Target pointing data
□ □ □

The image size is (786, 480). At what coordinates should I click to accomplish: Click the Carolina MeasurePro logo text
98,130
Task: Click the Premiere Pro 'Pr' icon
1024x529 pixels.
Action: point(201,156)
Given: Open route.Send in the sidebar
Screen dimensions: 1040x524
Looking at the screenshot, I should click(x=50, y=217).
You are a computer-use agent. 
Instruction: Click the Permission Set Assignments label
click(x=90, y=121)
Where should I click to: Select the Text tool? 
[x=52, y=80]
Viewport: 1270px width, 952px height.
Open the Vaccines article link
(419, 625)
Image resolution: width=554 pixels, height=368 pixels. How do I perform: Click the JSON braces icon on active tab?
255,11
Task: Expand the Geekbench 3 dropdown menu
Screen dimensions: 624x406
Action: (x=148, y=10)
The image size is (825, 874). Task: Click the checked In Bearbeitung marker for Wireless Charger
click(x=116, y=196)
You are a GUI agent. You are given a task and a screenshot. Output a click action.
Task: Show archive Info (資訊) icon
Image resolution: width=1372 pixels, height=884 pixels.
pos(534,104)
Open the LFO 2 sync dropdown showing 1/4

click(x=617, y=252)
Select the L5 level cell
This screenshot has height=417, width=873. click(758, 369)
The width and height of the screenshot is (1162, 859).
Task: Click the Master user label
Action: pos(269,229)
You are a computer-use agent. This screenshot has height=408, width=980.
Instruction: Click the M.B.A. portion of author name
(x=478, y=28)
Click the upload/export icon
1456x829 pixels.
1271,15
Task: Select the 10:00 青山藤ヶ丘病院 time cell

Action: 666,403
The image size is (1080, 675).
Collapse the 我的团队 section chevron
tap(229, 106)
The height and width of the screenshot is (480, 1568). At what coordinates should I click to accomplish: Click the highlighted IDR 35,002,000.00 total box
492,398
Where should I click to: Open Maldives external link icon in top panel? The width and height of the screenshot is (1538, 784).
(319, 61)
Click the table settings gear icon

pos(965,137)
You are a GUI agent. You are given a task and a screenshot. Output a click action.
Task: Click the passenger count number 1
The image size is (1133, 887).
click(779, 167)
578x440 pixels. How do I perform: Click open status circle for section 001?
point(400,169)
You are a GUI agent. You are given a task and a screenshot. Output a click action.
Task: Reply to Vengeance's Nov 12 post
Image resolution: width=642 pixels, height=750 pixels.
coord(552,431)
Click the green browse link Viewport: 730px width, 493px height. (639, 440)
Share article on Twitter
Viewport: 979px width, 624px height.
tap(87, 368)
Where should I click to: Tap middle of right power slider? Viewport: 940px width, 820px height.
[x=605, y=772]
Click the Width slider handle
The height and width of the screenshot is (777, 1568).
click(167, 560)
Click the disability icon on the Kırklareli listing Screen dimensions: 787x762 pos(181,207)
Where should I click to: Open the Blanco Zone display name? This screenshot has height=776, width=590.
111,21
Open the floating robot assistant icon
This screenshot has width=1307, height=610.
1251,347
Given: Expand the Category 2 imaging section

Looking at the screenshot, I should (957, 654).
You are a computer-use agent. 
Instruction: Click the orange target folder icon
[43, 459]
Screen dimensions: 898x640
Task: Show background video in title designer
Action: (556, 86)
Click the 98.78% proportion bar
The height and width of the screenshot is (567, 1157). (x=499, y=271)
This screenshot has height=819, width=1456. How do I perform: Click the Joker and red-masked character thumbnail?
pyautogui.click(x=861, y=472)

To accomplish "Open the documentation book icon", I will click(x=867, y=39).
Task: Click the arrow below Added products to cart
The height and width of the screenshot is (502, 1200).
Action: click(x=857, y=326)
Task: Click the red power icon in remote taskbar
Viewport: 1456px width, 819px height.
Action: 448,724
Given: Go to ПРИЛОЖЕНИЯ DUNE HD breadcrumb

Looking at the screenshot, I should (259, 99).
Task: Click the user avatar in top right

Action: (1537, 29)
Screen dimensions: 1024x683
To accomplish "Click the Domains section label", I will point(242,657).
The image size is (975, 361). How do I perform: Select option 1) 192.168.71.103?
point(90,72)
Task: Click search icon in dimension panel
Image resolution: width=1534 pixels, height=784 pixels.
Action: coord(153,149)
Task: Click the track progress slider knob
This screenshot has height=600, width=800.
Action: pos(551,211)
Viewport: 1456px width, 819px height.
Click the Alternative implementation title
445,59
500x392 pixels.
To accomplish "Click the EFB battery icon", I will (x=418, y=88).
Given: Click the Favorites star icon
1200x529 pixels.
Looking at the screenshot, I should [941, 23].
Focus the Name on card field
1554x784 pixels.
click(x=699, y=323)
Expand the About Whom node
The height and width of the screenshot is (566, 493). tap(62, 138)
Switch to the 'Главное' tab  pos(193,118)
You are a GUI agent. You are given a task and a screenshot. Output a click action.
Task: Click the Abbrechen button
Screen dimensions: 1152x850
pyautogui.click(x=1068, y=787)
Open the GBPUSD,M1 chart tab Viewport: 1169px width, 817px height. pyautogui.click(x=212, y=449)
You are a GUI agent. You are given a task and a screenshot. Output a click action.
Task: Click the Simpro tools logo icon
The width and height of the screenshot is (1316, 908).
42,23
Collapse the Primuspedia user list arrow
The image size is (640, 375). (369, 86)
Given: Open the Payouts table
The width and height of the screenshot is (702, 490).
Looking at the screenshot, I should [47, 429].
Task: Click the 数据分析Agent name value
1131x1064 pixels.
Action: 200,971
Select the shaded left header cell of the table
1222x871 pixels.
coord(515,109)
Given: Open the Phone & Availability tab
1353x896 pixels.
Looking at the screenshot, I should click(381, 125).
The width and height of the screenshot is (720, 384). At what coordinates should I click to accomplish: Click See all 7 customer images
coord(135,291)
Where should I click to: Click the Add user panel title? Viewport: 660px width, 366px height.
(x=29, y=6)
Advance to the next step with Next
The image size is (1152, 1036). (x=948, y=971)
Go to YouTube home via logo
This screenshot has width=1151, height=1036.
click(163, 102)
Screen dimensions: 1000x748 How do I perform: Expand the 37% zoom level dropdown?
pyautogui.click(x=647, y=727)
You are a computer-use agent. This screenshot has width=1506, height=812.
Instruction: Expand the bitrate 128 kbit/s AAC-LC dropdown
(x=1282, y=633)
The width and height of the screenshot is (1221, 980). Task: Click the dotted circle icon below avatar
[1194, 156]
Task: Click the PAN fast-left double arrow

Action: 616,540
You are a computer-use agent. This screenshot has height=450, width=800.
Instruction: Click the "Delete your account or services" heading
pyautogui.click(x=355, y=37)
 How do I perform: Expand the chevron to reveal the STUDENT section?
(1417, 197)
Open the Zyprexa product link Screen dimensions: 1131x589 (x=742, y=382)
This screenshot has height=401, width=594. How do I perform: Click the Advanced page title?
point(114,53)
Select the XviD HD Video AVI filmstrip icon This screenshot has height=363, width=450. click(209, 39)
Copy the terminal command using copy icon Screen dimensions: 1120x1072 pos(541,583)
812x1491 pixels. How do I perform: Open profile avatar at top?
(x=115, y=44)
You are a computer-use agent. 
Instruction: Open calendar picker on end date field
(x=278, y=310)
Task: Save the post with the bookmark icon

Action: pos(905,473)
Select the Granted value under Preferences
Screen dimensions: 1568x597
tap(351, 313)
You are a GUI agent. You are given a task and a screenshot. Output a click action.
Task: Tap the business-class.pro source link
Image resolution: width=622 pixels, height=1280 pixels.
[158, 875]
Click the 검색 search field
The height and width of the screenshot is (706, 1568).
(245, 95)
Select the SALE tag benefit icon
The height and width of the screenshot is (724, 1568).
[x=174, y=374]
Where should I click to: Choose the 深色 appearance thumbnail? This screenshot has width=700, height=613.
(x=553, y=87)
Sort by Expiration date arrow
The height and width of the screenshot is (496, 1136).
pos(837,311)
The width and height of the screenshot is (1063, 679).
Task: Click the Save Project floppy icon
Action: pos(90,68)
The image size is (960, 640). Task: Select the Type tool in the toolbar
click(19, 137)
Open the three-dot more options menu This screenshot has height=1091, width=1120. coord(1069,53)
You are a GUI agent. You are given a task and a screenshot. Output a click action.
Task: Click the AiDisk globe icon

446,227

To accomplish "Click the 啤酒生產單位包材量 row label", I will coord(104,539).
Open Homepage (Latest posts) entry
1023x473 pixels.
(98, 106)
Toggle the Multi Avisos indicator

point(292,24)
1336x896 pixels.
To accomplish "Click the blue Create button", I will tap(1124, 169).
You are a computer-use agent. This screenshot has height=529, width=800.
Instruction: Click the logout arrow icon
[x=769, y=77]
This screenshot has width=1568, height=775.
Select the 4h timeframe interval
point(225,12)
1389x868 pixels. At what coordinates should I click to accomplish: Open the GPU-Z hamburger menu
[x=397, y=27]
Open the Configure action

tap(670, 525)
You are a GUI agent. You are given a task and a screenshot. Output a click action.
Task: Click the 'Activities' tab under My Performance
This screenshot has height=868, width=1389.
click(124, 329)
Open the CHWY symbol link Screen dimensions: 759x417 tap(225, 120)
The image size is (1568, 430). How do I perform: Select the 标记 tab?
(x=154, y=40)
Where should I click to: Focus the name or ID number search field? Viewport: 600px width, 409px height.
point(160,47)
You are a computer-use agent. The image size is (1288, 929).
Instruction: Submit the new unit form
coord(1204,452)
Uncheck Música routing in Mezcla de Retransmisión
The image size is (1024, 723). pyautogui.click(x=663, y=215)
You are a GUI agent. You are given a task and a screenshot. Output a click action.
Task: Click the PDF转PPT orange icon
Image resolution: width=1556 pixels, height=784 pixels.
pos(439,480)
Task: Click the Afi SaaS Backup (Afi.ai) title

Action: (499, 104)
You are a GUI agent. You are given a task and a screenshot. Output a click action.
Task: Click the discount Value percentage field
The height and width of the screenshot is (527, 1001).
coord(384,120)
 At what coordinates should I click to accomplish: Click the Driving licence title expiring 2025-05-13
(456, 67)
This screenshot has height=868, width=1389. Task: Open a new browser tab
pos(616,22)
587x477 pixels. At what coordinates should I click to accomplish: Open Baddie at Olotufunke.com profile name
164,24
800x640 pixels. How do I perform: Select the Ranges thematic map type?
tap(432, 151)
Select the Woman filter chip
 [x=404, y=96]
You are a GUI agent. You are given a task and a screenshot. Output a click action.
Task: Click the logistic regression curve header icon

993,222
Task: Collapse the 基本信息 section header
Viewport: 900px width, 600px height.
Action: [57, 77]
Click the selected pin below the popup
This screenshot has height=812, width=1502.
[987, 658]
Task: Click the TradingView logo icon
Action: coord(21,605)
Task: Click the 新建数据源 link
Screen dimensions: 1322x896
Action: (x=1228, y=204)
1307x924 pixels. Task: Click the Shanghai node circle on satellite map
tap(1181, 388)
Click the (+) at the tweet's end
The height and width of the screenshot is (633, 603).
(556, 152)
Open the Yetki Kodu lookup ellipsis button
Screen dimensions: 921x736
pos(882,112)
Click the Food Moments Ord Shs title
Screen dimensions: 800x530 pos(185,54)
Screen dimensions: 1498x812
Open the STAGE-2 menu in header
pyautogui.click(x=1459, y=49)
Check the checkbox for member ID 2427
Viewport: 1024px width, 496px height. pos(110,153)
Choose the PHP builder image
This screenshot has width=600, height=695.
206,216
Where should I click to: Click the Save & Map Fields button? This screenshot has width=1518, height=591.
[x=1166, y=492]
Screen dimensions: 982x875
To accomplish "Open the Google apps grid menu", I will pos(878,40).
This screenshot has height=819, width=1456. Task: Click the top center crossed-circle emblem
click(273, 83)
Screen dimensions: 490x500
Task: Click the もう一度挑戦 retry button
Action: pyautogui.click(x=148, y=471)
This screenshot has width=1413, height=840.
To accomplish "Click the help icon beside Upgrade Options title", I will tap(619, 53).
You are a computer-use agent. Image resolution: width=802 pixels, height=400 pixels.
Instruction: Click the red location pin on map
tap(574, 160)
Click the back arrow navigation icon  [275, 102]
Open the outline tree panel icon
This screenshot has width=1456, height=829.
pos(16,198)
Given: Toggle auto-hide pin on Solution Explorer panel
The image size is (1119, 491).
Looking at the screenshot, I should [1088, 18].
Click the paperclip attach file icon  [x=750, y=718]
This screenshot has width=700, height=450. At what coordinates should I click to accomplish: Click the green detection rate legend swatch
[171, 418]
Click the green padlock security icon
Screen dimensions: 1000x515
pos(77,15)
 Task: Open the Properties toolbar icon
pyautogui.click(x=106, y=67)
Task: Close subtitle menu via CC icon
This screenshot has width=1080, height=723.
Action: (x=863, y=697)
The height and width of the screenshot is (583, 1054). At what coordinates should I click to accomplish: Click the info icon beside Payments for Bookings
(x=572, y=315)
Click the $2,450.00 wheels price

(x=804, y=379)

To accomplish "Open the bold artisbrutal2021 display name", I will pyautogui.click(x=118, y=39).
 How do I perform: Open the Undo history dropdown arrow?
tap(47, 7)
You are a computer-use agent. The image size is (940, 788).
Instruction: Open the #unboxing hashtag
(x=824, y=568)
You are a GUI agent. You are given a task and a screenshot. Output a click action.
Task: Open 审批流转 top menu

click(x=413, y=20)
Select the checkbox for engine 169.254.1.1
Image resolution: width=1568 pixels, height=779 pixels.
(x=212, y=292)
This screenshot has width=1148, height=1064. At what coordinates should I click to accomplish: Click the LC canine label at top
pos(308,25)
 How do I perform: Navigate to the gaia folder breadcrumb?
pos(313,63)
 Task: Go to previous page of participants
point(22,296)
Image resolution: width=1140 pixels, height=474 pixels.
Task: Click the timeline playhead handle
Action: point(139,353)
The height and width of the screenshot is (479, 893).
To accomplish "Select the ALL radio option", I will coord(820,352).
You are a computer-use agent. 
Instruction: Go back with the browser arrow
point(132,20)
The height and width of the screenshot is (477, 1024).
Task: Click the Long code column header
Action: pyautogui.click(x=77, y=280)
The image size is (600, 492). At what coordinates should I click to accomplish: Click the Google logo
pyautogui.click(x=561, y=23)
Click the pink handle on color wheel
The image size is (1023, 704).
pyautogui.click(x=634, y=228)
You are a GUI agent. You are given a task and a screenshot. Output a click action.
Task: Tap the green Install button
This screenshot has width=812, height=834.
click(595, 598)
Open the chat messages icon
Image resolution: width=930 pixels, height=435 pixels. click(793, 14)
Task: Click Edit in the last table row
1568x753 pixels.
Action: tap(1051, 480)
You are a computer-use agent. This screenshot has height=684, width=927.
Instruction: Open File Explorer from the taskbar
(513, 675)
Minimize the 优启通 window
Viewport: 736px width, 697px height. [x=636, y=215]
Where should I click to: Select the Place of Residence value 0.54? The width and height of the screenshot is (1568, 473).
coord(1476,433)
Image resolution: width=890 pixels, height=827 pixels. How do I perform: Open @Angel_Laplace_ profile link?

□ □ □

Do this: Rewrite everything from the line containing "The image size is (960, 640)." down to the line containing "will tap(1124, 169).", putting "world" in place of "globe" and leaving all else unchanged.

Task answer:
The image size is (960, 640). Task: Select the Type tool in the toolbar
click(19, 137)
Open the three-dot more options menu This screenshot has height=1091, width=1120. coord(1069,53)
You are a GUI agent. You are given a task and a screenshot. Output a click action.
Task: Click the AiDisk world icon

446,227

To accomplish "Click the 啤酒生產單位包材量 row label", I will coord(104,539).
Open Homepage (Latest posts) entry
1023x473 pixels.
(98, 106)
Toggle the Multi Avisos indicator

point(292,24)
1336x896 pixels.
To accomplish "Click the blue Create button", I will tap(1124, 169).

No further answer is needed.